The NICE press statement put this in positive terms, announcing a new office for innovation within NICE, and more productive sharing of risks between companies and the NHS by means of NHS England’s “commissioning through evaluation.”
What to make of this?
Firstly, despite the statement in the document that no consistent pattern emerged, most of the proposals were soundly rejected. All but one had a majority of 59% or more answering “no.” Four had more than 70% voting “no.” I know of no other set of consultation questions that have been so heavily rejected. Whether this was owing to careful or careless drafting is moot.

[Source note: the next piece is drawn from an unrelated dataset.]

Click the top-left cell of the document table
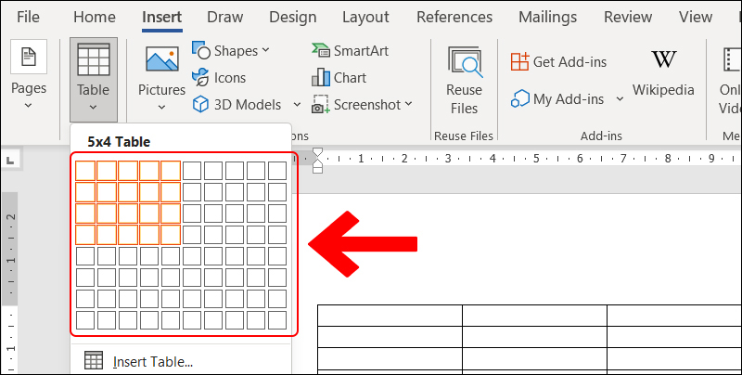The height and width of the screenshot is (375, 742). pyautogui.click(x=390, y=315)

Secondly, the DH view trumped all others in relation to the maximum weights that might be applied to QALY, and to retaining the current end of life criteria. This is the same department that consulted on its preferred approach, but failed to win support for its proposed way forward. After which, it passed the problem to NICE. It has now vetoed NICE’s alternative approach.
Thirdly, no change is to be made in the short term. Value based pricing is dead. Rest in Peace (RIP). Like most of the reforms introduced by Andrew Lansley, this policy proved an unworkable distraction. Finally, the specific extension of cost benefit analysis practised by NICE (cost per QALY from an NHS perspective) has proved resilient. This has implications for how other countries practise economic evaluation of healthcare.
James Raftery is a health economist with several decades’ experience of the NHS. He is professor of health technology assessment at Southampton University. A keen “NICE watcher,” he has provided economic input to technical assessment reports for NICE, but has never been a member of any of its committees. The opinions expressed here are his personal views.
Competing interests: The author has no further interests to declare.